### DO THIS
Quote verbatim the lines of the material from the line containing "Select the Laptops category radio button" to the line containing "point(2007,128)", including both of those lines.

[Raw records]
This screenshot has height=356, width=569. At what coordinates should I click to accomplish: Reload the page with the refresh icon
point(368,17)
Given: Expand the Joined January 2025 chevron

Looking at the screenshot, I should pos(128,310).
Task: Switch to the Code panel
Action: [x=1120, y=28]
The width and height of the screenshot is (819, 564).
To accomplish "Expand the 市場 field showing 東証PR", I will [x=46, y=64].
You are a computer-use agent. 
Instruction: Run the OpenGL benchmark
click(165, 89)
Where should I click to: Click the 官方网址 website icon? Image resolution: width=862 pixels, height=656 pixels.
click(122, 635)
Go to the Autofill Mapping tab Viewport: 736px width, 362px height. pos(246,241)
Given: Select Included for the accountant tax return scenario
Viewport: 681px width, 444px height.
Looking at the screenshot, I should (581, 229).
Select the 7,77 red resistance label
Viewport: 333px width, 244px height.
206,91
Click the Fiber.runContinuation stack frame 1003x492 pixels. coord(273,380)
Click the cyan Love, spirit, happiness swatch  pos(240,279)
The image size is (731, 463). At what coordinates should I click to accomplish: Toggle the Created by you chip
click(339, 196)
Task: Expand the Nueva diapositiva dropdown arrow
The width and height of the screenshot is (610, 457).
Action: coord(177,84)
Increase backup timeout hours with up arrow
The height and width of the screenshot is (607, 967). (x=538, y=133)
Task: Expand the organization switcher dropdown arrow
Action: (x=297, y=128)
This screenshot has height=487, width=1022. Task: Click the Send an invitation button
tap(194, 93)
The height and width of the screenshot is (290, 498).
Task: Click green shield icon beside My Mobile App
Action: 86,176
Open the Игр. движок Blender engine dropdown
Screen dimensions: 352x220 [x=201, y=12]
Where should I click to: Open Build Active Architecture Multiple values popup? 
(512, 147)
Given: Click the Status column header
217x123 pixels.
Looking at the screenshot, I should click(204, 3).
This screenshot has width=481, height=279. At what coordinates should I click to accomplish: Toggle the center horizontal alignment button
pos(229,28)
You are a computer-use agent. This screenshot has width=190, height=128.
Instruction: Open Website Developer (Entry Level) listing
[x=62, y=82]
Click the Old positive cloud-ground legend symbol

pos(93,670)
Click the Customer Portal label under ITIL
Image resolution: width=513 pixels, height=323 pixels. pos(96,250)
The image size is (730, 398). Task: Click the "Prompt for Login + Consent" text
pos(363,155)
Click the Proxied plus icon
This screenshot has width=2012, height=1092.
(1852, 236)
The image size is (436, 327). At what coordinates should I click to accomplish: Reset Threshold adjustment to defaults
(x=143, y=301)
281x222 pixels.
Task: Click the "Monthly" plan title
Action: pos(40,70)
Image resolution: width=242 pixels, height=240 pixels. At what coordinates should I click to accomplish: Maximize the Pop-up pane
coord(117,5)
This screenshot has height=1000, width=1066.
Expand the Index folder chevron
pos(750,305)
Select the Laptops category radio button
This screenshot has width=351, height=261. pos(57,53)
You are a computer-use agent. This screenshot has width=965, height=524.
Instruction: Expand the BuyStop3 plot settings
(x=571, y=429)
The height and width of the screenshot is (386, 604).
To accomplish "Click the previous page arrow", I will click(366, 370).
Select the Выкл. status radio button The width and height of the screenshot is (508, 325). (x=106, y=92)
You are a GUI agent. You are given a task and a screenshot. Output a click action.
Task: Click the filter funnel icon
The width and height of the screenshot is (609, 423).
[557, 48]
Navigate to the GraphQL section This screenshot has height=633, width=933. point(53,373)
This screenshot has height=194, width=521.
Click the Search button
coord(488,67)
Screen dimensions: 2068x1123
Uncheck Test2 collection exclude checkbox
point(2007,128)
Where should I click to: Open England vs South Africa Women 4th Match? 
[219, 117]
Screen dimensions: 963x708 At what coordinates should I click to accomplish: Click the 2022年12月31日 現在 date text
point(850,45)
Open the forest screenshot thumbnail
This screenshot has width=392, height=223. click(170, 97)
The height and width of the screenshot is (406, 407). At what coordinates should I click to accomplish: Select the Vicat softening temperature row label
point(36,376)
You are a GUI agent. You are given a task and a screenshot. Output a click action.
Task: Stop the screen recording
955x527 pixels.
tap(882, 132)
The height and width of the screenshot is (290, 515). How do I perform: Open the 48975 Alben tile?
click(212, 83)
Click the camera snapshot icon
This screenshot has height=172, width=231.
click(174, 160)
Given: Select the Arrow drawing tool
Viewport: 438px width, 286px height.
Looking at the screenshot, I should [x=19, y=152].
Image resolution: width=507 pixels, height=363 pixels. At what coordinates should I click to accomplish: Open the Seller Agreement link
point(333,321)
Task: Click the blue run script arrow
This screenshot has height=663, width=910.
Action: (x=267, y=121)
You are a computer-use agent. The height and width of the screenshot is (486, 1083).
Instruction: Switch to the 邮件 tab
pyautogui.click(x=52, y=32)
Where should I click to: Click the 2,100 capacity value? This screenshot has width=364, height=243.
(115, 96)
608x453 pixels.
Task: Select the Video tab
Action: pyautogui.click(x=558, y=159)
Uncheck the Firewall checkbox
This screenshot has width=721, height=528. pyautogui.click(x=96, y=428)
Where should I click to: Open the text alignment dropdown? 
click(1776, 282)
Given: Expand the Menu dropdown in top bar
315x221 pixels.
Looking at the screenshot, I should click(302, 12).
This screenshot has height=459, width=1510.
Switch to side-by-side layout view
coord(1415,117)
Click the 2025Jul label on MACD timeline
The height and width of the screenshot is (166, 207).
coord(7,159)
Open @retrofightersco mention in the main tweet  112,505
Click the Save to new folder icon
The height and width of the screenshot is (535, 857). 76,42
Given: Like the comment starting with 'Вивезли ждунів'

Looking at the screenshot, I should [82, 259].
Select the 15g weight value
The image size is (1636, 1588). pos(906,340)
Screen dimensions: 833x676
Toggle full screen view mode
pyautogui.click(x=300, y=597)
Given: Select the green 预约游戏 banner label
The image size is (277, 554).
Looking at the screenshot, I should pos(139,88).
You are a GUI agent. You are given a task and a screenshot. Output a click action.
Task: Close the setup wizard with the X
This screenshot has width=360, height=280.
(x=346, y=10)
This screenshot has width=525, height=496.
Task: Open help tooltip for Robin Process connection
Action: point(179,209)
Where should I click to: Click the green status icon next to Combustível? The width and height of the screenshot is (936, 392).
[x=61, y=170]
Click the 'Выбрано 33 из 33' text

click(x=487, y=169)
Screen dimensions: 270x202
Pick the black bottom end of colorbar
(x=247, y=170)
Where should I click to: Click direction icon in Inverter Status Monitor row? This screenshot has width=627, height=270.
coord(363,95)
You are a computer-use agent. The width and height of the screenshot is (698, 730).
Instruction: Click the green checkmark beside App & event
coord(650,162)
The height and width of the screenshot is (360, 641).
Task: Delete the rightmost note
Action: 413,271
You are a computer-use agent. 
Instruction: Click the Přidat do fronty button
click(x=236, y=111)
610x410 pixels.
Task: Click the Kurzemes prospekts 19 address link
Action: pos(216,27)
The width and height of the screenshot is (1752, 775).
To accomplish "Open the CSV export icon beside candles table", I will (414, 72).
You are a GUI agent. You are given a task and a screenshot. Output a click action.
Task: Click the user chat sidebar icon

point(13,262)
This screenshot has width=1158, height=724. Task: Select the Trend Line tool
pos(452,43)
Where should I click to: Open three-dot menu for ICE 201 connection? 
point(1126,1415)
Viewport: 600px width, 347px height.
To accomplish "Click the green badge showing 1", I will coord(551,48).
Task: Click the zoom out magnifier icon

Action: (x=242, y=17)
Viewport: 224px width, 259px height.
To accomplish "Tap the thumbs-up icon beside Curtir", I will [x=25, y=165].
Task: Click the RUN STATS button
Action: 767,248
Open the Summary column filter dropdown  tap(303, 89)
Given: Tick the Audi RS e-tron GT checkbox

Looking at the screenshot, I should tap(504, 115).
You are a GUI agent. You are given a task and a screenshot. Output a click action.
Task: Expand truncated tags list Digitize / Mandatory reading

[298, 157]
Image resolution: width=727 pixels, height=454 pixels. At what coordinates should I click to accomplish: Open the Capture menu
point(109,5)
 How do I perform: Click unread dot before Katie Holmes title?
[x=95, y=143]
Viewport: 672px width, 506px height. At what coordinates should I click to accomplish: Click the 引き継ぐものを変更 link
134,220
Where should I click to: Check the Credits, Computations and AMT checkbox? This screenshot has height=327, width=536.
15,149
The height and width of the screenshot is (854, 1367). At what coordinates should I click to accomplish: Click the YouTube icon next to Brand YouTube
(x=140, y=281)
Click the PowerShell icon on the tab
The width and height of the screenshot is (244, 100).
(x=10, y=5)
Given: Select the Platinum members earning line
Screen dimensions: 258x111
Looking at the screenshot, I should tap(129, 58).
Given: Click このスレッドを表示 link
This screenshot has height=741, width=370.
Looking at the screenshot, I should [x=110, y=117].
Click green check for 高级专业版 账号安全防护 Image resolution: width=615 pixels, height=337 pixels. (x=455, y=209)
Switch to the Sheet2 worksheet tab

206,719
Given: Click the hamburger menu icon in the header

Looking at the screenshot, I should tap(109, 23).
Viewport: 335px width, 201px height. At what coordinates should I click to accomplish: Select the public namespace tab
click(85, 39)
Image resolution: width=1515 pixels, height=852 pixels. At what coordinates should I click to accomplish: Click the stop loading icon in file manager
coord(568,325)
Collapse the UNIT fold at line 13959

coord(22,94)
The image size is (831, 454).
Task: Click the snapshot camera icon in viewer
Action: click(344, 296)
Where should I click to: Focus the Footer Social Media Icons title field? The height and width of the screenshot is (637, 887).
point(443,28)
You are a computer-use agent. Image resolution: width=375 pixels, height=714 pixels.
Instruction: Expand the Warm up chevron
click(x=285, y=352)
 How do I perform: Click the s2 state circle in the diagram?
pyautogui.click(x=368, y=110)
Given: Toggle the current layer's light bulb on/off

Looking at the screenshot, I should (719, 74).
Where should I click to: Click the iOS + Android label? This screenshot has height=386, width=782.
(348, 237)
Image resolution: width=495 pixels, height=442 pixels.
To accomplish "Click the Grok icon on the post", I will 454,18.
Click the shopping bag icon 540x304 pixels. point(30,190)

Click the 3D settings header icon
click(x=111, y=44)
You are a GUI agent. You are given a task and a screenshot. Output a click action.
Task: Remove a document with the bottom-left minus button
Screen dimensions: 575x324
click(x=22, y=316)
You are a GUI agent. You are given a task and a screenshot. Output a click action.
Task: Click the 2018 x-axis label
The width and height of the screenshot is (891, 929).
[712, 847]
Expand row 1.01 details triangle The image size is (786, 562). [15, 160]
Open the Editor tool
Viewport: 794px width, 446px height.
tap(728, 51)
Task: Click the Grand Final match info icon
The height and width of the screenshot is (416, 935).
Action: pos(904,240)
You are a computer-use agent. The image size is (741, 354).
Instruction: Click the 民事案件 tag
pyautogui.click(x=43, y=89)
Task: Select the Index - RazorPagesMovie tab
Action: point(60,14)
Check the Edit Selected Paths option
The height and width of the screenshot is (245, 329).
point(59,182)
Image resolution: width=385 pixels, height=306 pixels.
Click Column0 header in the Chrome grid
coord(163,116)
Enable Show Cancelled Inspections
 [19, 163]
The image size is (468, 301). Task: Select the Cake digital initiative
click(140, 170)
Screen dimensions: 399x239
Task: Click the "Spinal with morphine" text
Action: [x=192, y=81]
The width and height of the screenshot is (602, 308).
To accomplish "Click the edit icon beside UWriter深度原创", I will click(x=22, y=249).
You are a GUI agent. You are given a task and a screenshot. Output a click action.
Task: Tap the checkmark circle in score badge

### REPLY TO THE TASK
Select the Laptops category radio button
This screenshot has width=351, height=261. pos(57,53)
You are a computer-use agent. This screenshot has width=965, height=524.
Instruction: Expand the BuyStop3 plot settings
(x=571, y=429)
The height and width of the screenshot is (386, 604).
To accomplish "Click the previous page arrow", I will click(366, 370).
Select the Выкл. status radio button The width and height of the screenshot is (508, 325). (x=106, y=92)
You are a GUI agent. You are given a task and a screenshot. Output a click action.
Task: Click the filter funnel icon
The width and height of the screenshot is (609, 423).
[557, 48]
Navigate to the GraphQL section This screenshot has height=633, width=933. point(53,373)
This screenshot has height=194, width=521.
Click the Search button
coord(488,67)
Screen dimensions: 2068x1123
Uncheck Test2 collection exclude checkbox
point(2007,128)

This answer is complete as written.